Oi = np.array(demand.iloc[:,2])
Oi
$A_i$ is given by:
$$ A_i = \frac{1}{\sum W_j exp (-\beta C_{ij})}$$
I am choosing a values of $\beta$ = 0.1
beta = 0.001
# take exp of distance matrix and mulptiply by negative beta
exp = np.exp(-beta*Cij)
# multiply exponential by w
w = exp.T * Wj
# sum across
s = w.sum(axis=1)
# take inverse of sum
Ai = 1/s
Ai
Sij = w.T*(Ai*Oi)
Sij = Sij.sum(axis=1)
supply['expected revenue'] = Sij
supply.head()
# has all money been allocated?
total_revenue = Sij.sum()
total_demand = Oi.sum()
print('the total revenue is ', total_revenue, ' the total money household have to spend on food is ', total_demand )
# bar graph to show which retailer is expected the higher weekly revenue
total_revs = supply.groupby('retailer', as_index=False).sum()
# sort from higher expected revenue to lower
total_revs = total_revs.sort_values(by=['expected revenue'], ascending = False)
trace0 = go.Bar(
x= total_revs['retailer'],
y= total_revs['expected revenue'],
marker=dict(
color=['rgba(222,45,38,0.8)', 'rgba(204,204,204,1)',
'rgba(204,204,204,1)', 'rgba(204,204,204,1)',
'rgba(204,204,204,1)', 'rgba(204,204,204,1)',
'rgba(204,204,204,1)','rgba(204,204,204,1)',
'rgba(204,204,204,1)','rgba(204,204,204,1)',
'rgba(204,204,204,1)','rgba(204,204,204,1)',
'rgba(204,204,204,1)']),
)
data = [trace0]
layout = go.Layout(
title='Retailer Weekly Expected Revenue',
)
fig = go.Figure(data=data, layout=layout)
py.iplot(fig, filename='color-bar')
We can see that The Co-operatvie Group is the retailer that can expect the highest weekly revenue. This can be due to the fact that they have 25 retail points in Sheffield. The picture below shows that The Co-operative Group can expect to receive the 24.2% of the expenditure available in the modelled area (Sheffield).

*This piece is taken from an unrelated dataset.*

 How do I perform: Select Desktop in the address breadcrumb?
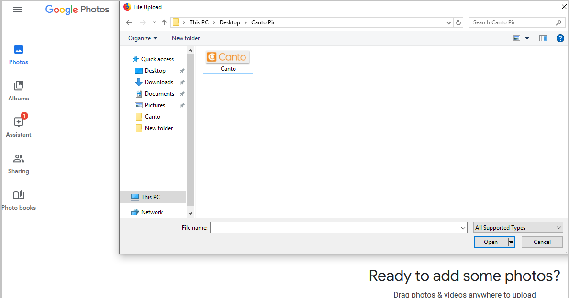point(230,22)
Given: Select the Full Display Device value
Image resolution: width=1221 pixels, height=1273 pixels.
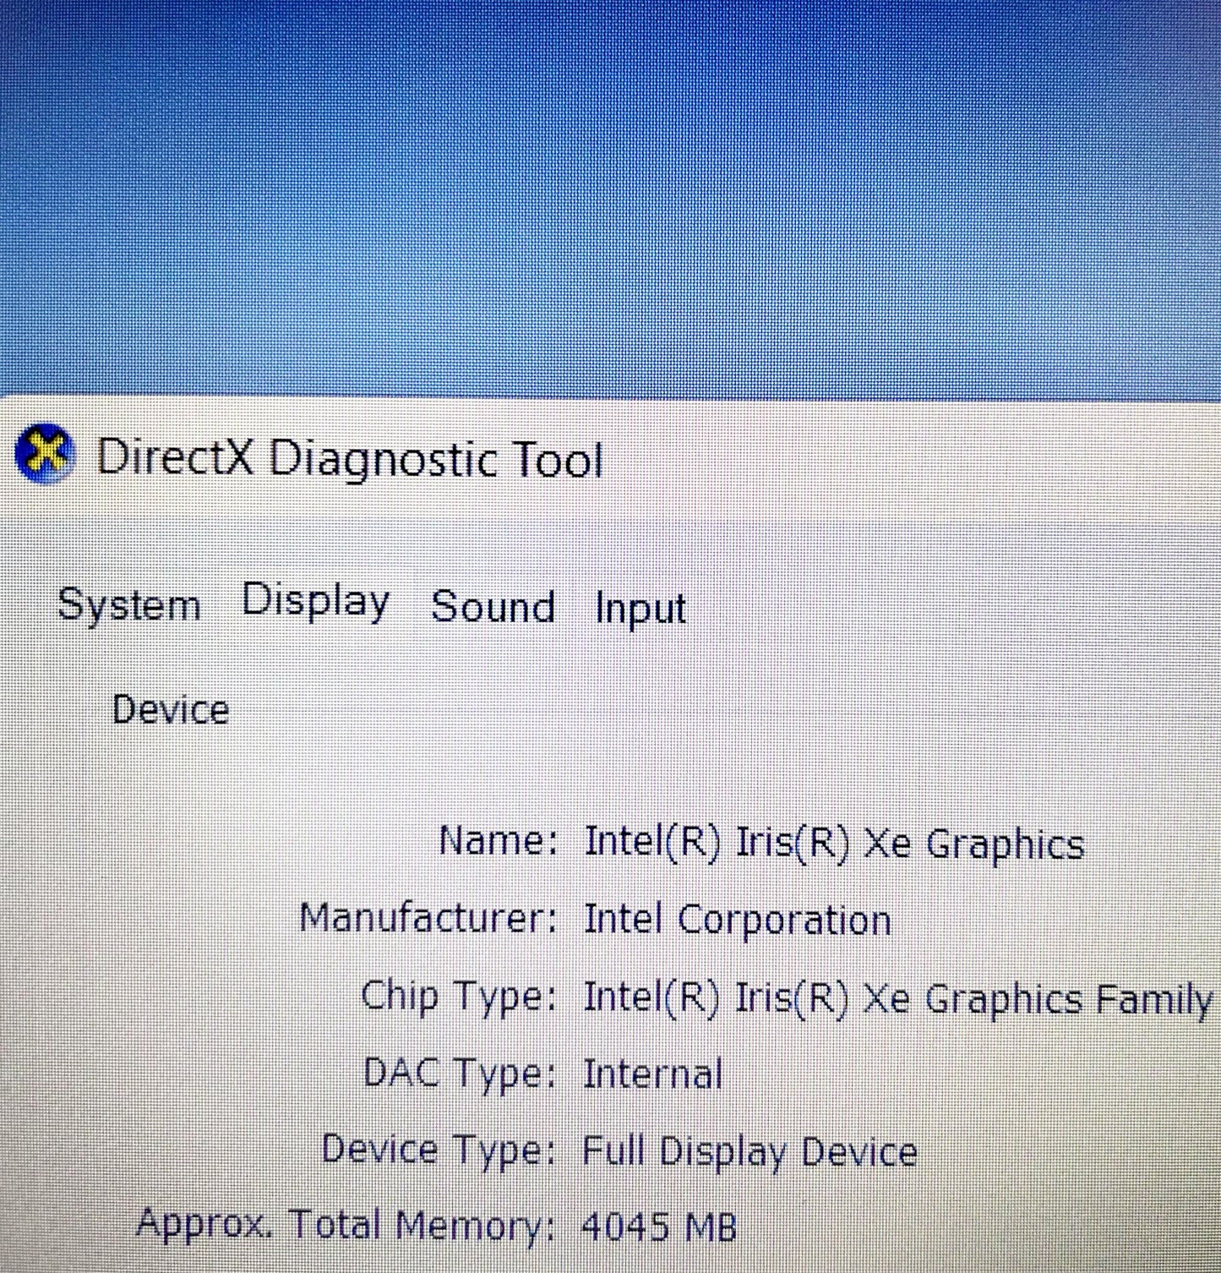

It is also important to point out how Morrisons, with just 2 stores in the city was able to attract 12% of total demand. This is possibly due to the fact that the retailer has attractive stores in attractive locations.
# pie chart
labels = total_revs['retailer']
values = total_revs['expected revenue']
trace = go.Pie(labels=labels, values=values)
py.iplot([trace], filename='basic_pie_chart')
Thank you to the CDRC and the lecturers for introducting me to SIM, a technique I will definitely take into account when working on my own retailing research.